A PDF parser that won't phone home or eat your RAM
Run-LLama's Rust-core tool extracts text, bounding boxes, and screenshots locally, with an escape hatch to cloud OCR when documents get nasty.

What it does LiteParse is a Rust-based document parser that chews through PDFs, Office files, and images to emit plain text, structured JSON with bounding boxes, or page screenshots. It bundles Tesseract for zero-config OCR, can swap in external OCR servers via a dead-simple HTTP API, and wraps everything in identical CLIs for Rust, Python, Node, and even WASM in the browser.
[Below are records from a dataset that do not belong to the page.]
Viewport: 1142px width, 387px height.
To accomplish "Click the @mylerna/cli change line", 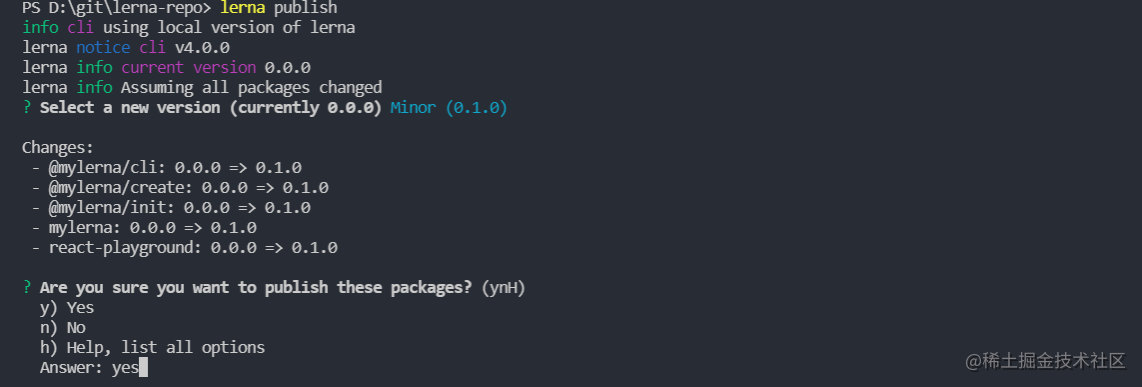I will (166, 168).
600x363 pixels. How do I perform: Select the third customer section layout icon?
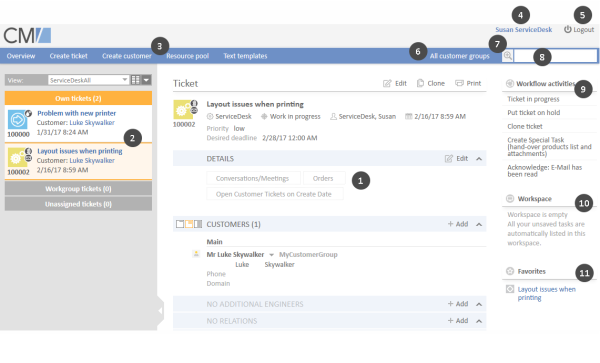click(198, 224)
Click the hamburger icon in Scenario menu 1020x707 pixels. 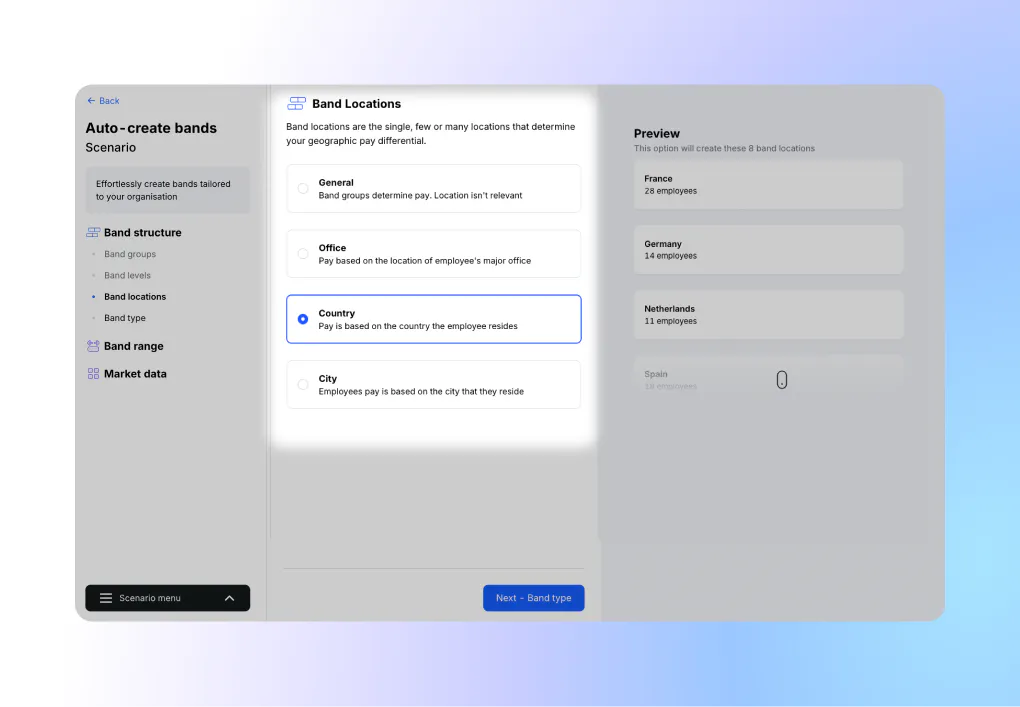[106, 598]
The interesting bit The architecture is deliberately unsexy in a good way: PDFium handles extraction, LibreOffice/ImageMagick convert odd formats, then a “grid projection” stage reconstructs spatial layout from merged native and OCR text. The README is unusually honest about its limits—complex tables, charts, and handwriting are explicitly punted to the vendor’s cloud LlamaParse service.
Key highlights
- Ships Tesseract built-in; no model downloads or API keys for basic OCR
- OCR backend is pluggable: drop in EasyOCR, PaddleOCR, or anything speaking its minimal HTTP spec
- Same
litCLI across npm, pip, and cargo; parses remote PDFs from stdin too - Auto-converts DOCX, XLSX, PPTX, and images via system LibreOffice/ImageMagick
- Page screenshot generation at configurable DPI, aimed at LLM agent workflows
Caveats
- Office and image conversion requires external system dependencies (LibreOffice, ImageMagick) that won’t be present in all environments
- The README itself warns that “dense tables, multi-column layouts, charts, handwritten text, or scanned PDFs” will underperform versus cloud alternatives
Verdict Grab this if you need fast, private, local document ingestion for RAG pipelines or agent tools, and your documents are mostly standard text. Skip it if you’re processing gnarly scanned archives and don’t want to wire up a custom OCR server or pay for the cloud upgrade.